Golf courses not suffering a year after drought
One year ago, the Quad Cities was suffering through drought. Now one year later, Mother Nature’s definitely on par.
“It was just not a lot of fun playing on a burnt out course,” Rod Hill of Palmer Hills Golf Course said. “This year is entirely different.”
Different is a good thing at Palmer Hills in Bettendorf. Last year’s drought was not only tough on farmers, but for golfers as well.
“It was hot and the conditions were rough,” Coal Valley resident Rick Lawson said. “Things were hard, the fairways were hard. The balls ran a long way, but you had no control on the greens.”
“Last year, you go out and play nine holes and you’re basically playing on hay,” Eldridge resident Tate Carter said. “It was so dry out there.”

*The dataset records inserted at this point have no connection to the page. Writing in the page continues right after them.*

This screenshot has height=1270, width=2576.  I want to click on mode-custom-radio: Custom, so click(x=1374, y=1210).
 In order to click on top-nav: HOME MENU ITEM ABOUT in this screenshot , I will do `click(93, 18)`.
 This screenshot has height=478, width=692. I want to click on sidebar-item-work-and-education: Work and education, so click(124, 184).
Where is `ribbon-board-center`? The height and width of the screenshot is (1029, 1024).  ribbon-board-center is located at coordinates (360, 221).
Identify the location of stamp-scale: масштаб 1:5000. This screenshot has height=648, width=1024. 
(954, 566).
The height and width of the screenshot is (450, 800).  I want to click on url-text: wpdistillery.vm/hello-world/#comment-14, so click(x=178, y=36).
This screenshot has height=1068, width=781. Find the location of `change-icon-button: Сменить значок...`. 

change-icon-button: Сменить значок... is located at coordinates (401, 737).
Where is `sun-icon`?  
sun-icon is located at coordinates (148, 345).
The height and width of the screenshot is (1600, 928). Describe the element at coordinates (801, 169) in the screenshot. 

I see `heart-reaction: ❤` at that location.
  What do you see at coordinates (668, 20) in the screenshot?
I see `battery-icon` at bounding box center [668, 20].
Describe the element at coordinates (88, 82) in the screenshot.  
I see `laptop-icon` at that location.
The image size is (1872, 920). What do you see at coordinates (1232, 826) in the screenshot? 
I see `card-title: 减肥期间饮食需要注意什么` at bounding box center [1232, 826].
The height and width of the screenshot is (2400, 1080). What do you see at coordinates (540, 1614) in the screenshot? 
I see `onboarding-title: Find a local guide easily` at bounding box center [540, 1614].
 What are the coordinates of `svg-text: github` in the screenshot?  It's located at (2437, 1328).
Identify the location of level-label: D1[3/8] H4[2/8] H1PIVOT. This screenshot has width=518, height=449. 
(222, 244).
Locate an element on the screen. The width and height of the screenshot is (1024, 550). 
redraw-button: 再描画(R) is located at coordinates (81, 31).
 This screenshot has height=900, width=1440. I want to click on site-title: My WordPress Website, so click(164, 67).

More rain this year has kept the links green and the course soft. That combined with comfortable temperatures for most of the summer have brought out a better crowd.
“June and July have been real good,” Hill said. “This is a great break today. We had a tournament of 99 kids and we’ve had a lot of people coming out after work so we’re hoping this cool weather stays for a week so we have a lot more play.”
The course is playing different this year because it is softer. The dry course carried the ball further off the tee, but golfers like Lawson and Carter will take this year’s conditions.
“This year has been better to come out here and play with the lack of heat,” Lawson said.
“Game’s better this year because we can get out and play a little more, get it under your belt, get your swing better,” Carter said.
And weather like Tuesday’s doesn’t hurt the golf game either.
“It beats the heck out of work,” Carter said. “You’re 4:30 on a Tuesday and could be stuck in the office so this is much better especially with the weather.”
Palmer Hills installed a new irrigation system last year and coupled with nine extra inches of precipitation this year, the staff says the course has never been in better shape.